Il semble arriver assez souvent au National ces jours-ci que lorsqu'étant donné que la Compagnie est si concentrée à montrer toute l'étendue des compétences techniques à sa disposition, elle peut faire défaut sur ces aspects plus traditionnels de la caractérisation qui ne devraient pas être pris pour acquis. Nous avons besoin de voir non seulement tout le caractère indépendant de Jane et la diversité grognonne de Rochester, mais aussi deux personnages attirés l'un vers l'autre inévitablement malgré leurs efforts pour s'éloigner. Parfois, les acteurs pensent que c'est simplement trop évident de jouer des scènes romantiques de manière pleine et ouverte. Il ne suffit pas d'impliquer ou d'ajouter de l'ironie ou de le prendre pour acquis – le sentiment a parfois toujours besoin d'être entendu d'une manière grandiose aux moments culminants. Lorsque le texte original a été utilisé en détail, le frein a été appliqué naturellement, et le rythme de l'auteur s'est réimposé – cela devait se produire plus souvent.

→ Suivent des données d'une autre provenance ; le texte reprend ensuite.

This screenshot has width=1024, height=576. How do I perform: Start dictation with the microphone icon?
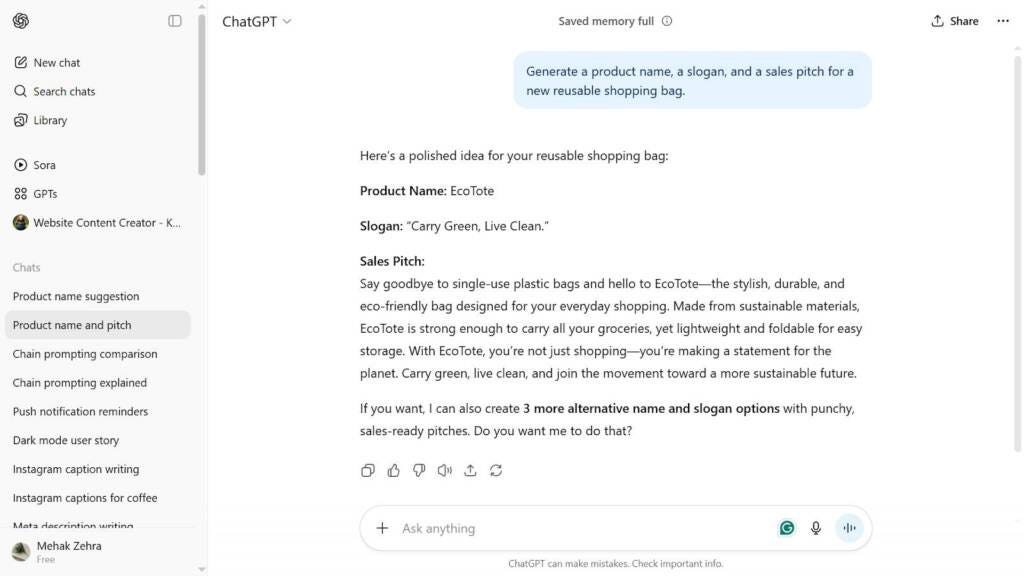(816, 528)
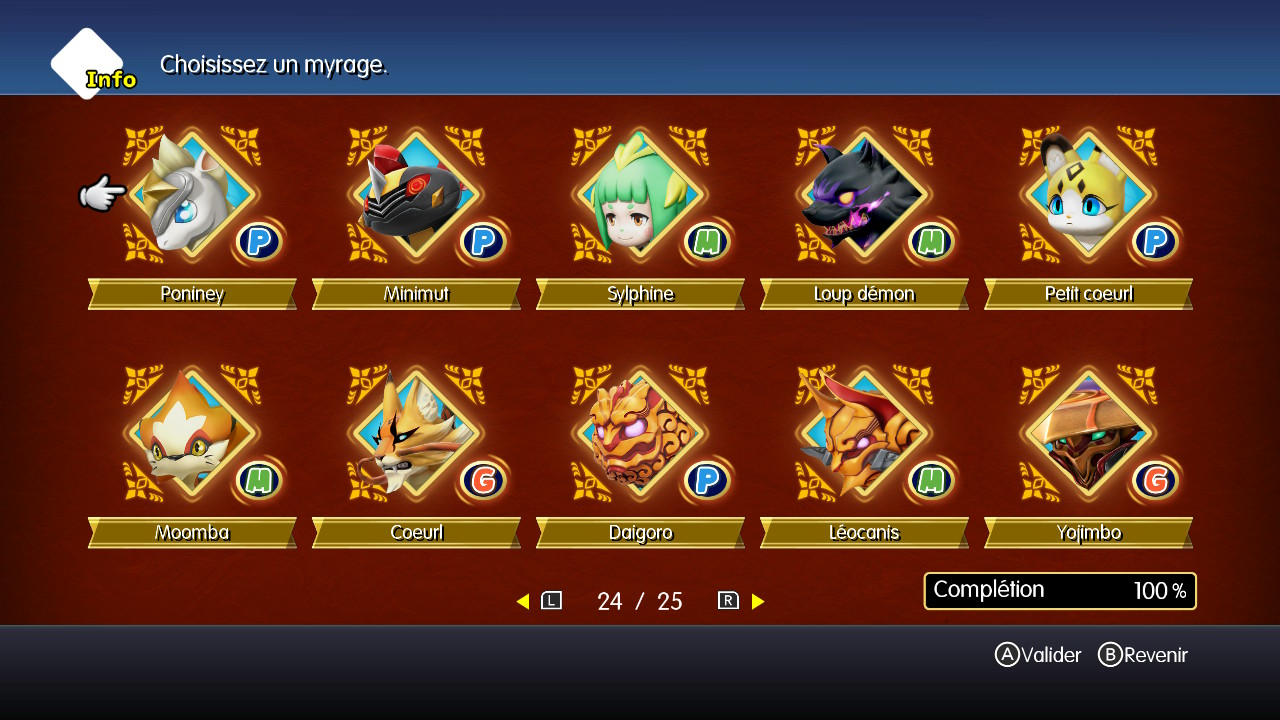Click the R shoulder button indicator
Viewport: 1280px width, 720px height.
(x=728, y=601)
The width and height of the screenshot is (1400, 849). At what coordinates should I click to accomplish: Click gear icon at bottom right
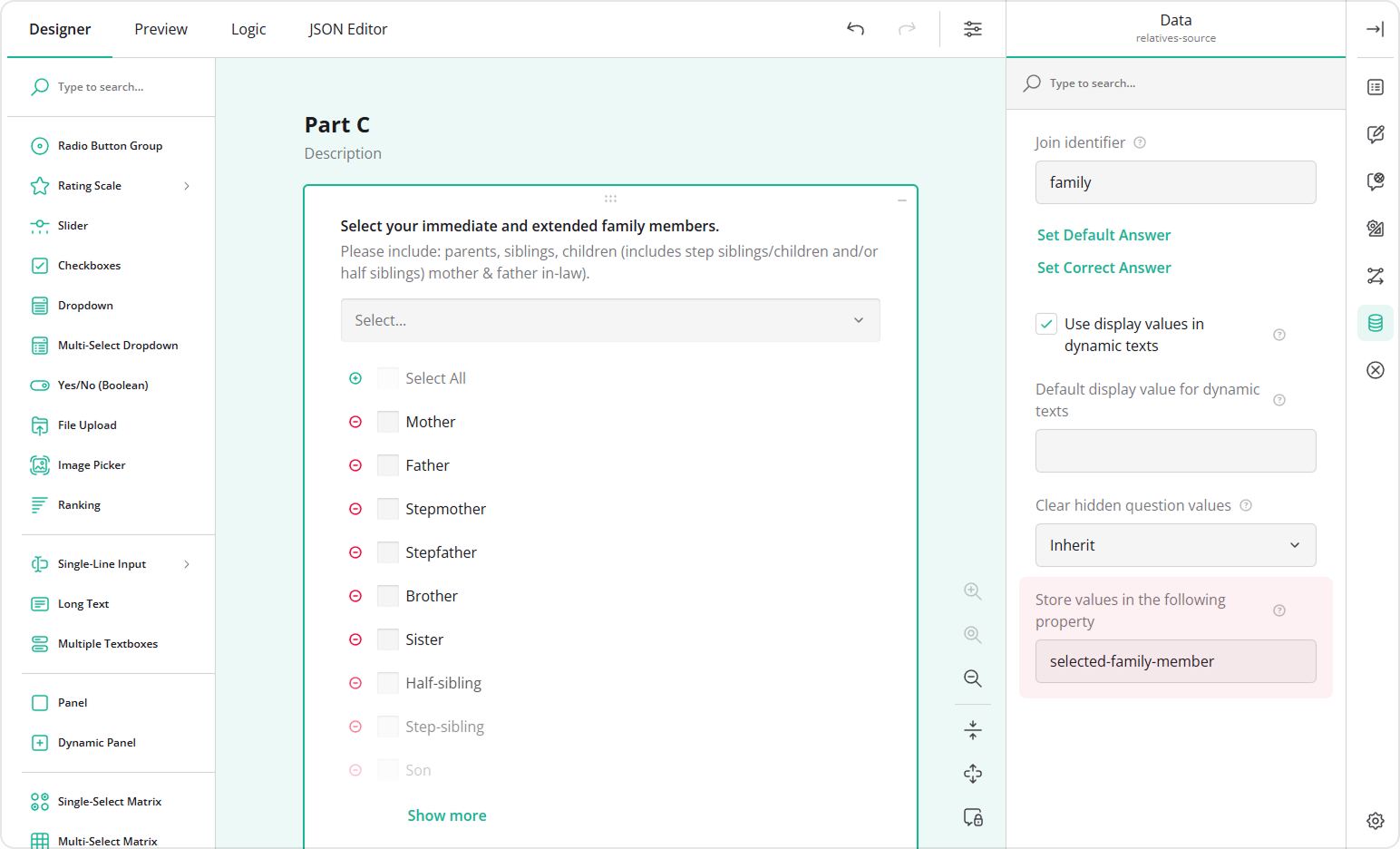1375,821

C'est une soirée pleinement captivante au théâtre. Vous ne sentez pas le temps traîner et êtes seulement impressionné par la manière dont les acteurs trouvent de nouvelles significations dans un matériau que nous pensons tous connaître par cœur. C'est une production vraiment collective avec un champ pour les individus de briller et l'ensemble de résonner avec quelque chose de plus grand que leurs contributions individuelles aussi. Cela a énormément impressionné, m'a fait rire souvent, mais dans la seconde moitié m'a rarement touché comme il aurait dû.

Jane Eyre est à l'affiche au National Theatre jusqu'au 10 janvier 2016.